Siguiendo las huellas del Cristo paciente: El Señor Jesús padeció voluntariamente por nosotros. Cargó con nuestros pecados, con nuestra lejanía de Dios y con los efectos que produce en los hombres la injusticia, la opresión, el odio. En su pasión Dios mató e hizo morir el pecado, para que renaciera en el mundo, en nosotros, una nueva vida. Cada una de las heridas corporales y espirituales de Jesús se convertían en medicinas con las que Dios nos curaba.

El dolor no es, pues, un sinsentido; se puede sufrir, como Jesús, sin culpa y ayudar a otros con el propio sufrimiento; se puede padecer el mal, dominándolo y provocando el adviento del bien.

Nosotros, religiosos, empeñados en el seguimiento de Cristo, procuremos asemejarnos a nuestro modelo; sigamos más de cerca sus huellas. Que nada nos arredre; gocémonos en las privaciones; abracemos los trabajos y sacrificios; carguemos con los pecados de los demás; que no seguimos a Cristo para encontrar aquí en la tierra la fama, el poder, la riqueza. Así nuestro sufrimiento acrisolará, en íntima unión con la pasión de Cristo, el mal de nuestro mundo.

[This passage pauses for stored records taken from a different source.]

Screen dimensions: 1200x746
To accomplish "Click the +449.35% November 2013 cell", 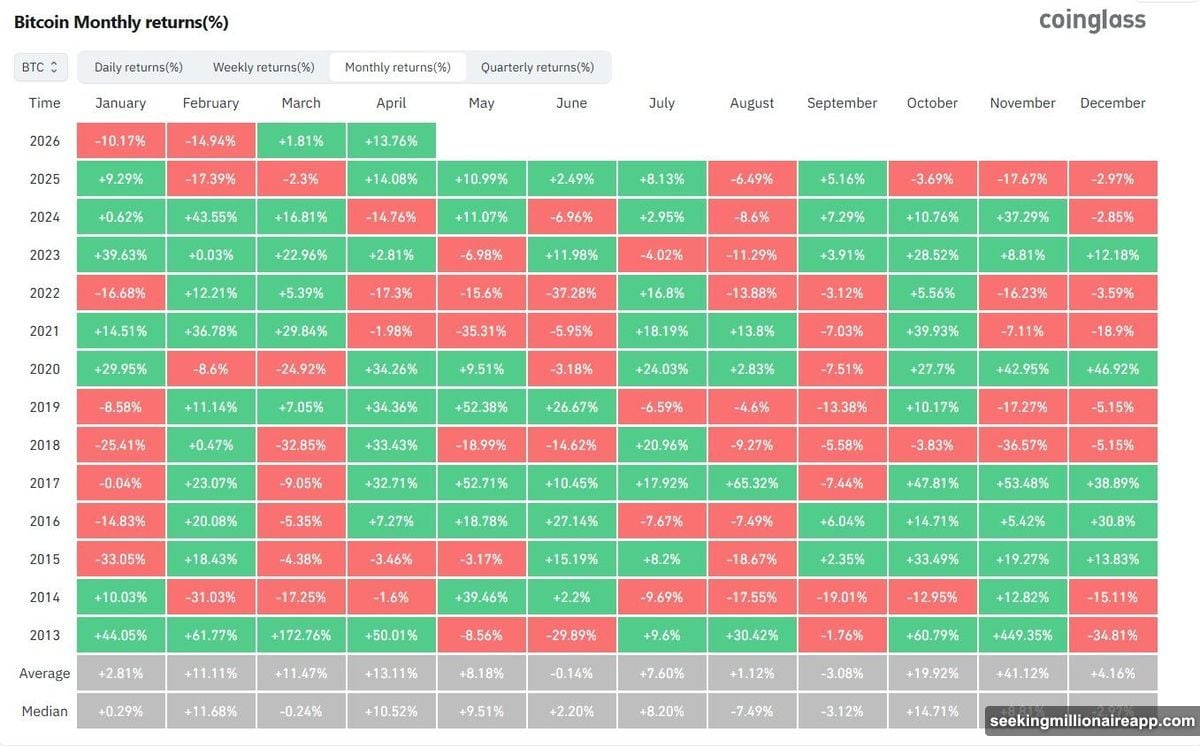I will pyautogui.click(x=1022, y=634).
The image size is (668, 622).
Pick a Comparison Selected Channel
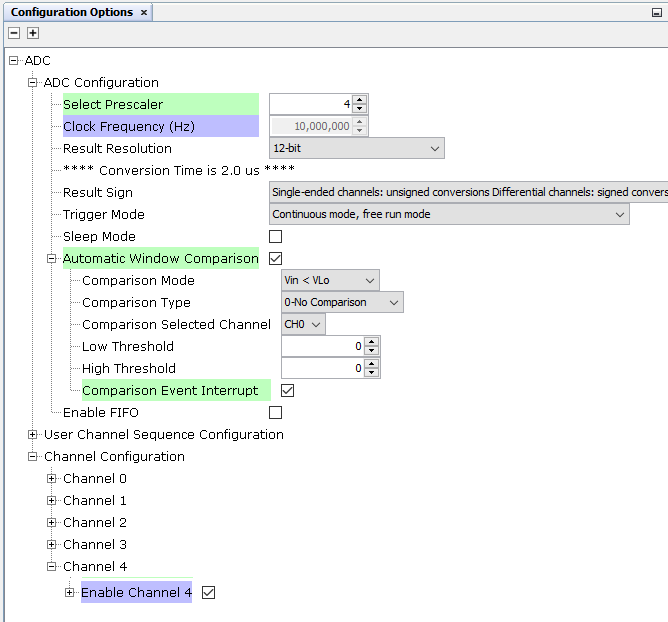303,325
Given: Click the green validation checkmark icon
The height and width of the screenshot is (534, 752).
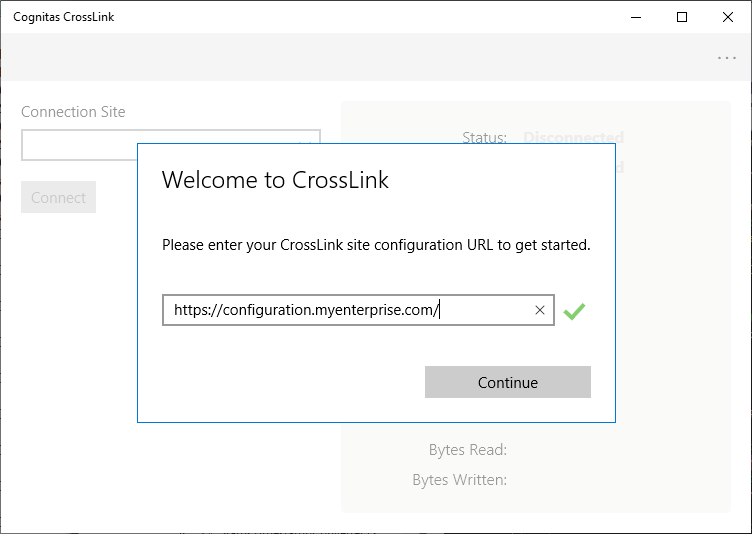Looking at the screenshot, I should [574, 311].
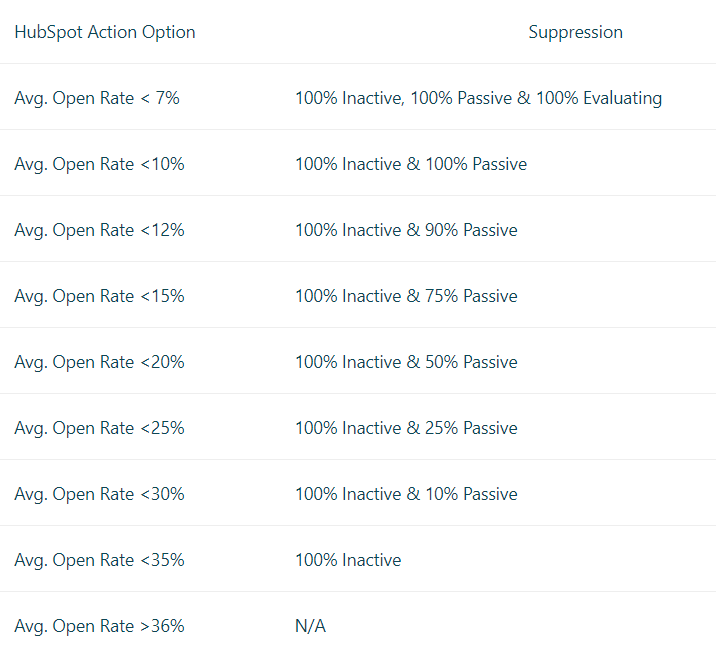The width and height of the screenshot is (716, 651).
Task: Select the Avg. Open Rate <30% cell
Action: click(x=99, y=494)
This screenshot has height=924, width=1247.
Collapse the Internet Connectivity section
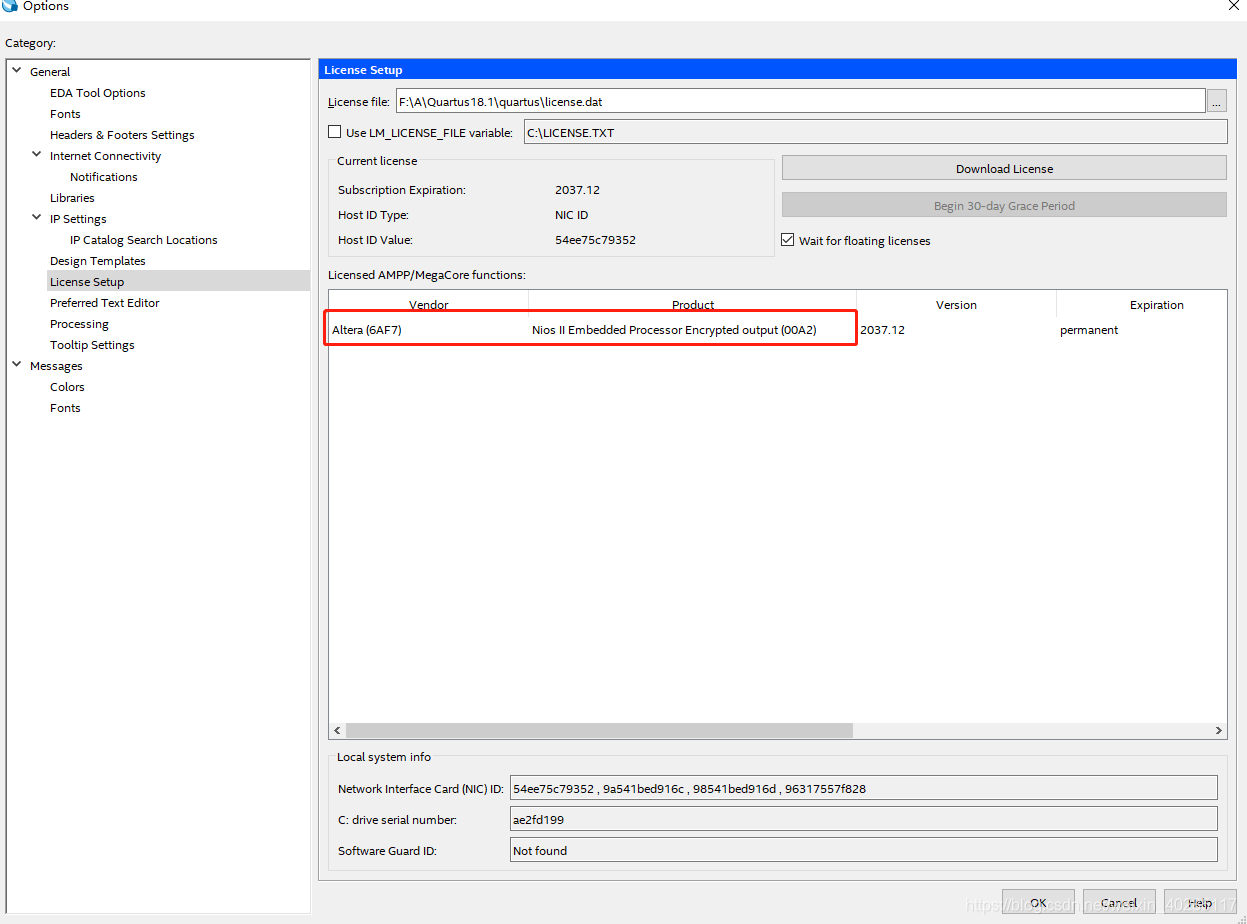[x=36, y=155]
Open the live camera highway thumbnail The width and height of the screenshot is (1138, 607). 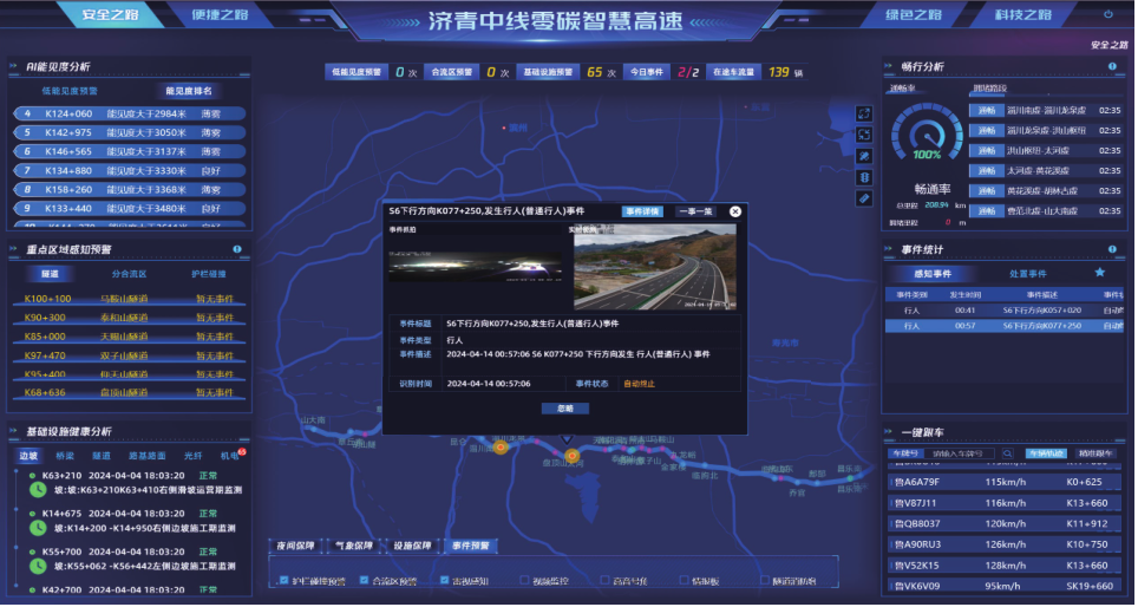[x=655, y=266]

Entonces nuestras heridas, como estigmas de Cristo, sacramentalizarán las heridas del Jesús crucificado con las que Dios Padre nos cura.

Oraciones sálmicas

Oración I: Oh Dios, Tú has querido que Cristo padeciera por nosotros dejándonos un ejemplo; te rogamos por cuantos seguimos a Cristo: revístenos de los mismos sentimientos que tuvo Cristo, fortalécenos para que seamos capaces de salir fuera del campamento y cargar con su oprobio; ayudados por ti seguiremos las huellas de tu Hijo, nuestro Señor, que vive y reina por los siglos de los siglos. Amén.

Oración II: Dios todopoderoso y eterno, tu Hijo Jesucristo sufrió pacientemente la cruz sin miedo a la ignominia, aunque no cometió pecado ni hubo engaño en su boca; enséñanos a confiar sólo en ti, para que no devolvamos mal por mal, ni insulto por insulto, sino que pongamos nuestra vida en tus manos, porque Tú eres el único que juzgas justamente y eres indulgente con el culpable. Te lo pedimos por el mismo Jesucristo nuestro Señor. Amén.

Oración III: En la Víctima sacrificada sobre el altar de la cruz, Tú cargaste, Padre misericordioso, todas nuestras dolencias y pecados, para que nosotros vivamos de la justicia que procede de ti; infunde en nosotros tu Santo Espíritu para que, impulsados por Él, amemos a nuestros hermanos como el Señor nos amó. Te lo pedimos por el mismo Jesucristo nuestro Señor. Amén.